- [Given problem]
Rewrite all of the items below, replacing every "screenshot" with "image" and leaving everything else unchanged. Leave the pictures out of your version.
BEGIN Records for the exercise
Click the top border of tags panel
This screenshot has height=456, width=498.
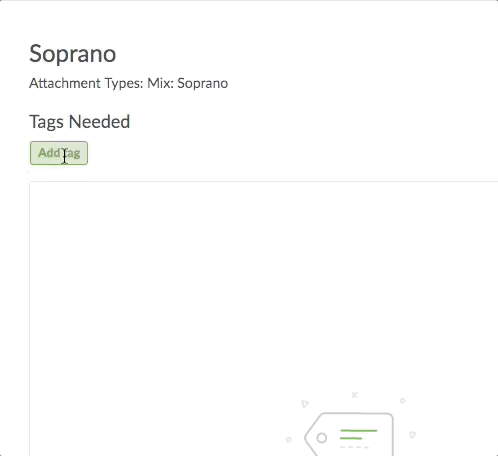(263, 182)
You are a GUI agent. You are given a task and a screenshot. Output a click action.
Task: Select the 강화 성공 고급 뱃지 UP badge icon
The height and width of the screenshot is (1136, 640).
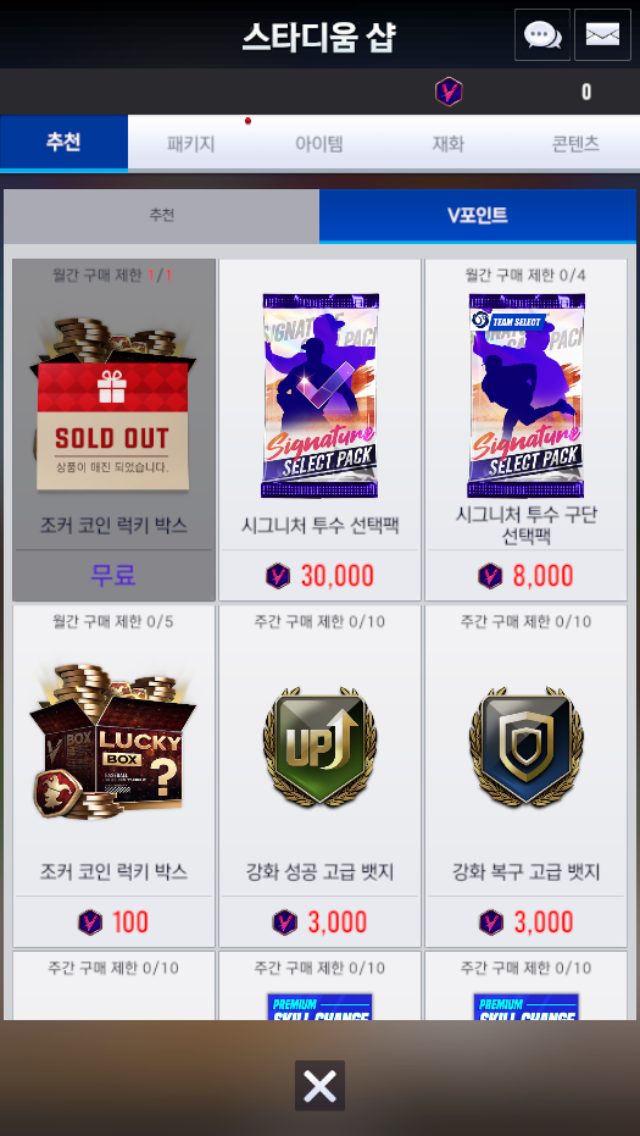coord(320,748)
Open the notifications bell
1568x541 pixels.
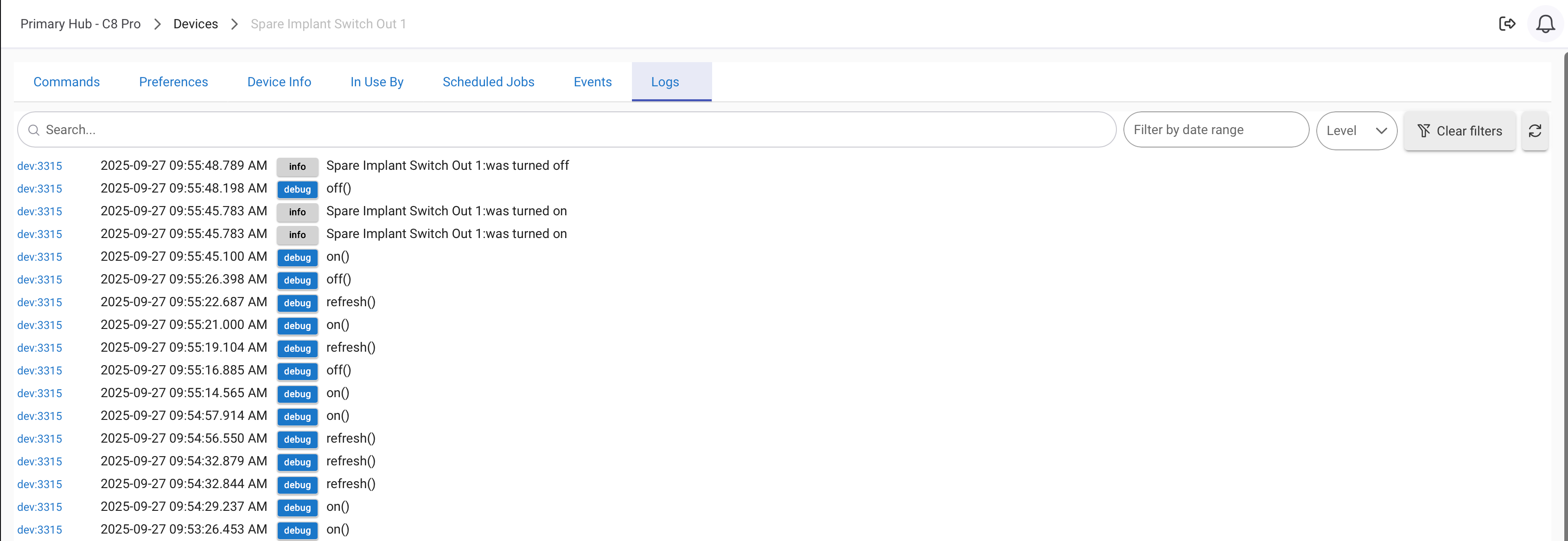click(1545, 25)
END Records for the exercise
- [Answer]
Click the top border of tags panel
This image has height=456, width=498.
(263, 182)
You are a GUI agent. You are given a task and a image. Output a click action.
Task: Select the 강화 성공 고급 뱃지 UP badge icon
The height and width of the image is (1136, 640).
coord(320,748)
Open the notifications bell
1568x541 pixels.
click(1545, 25)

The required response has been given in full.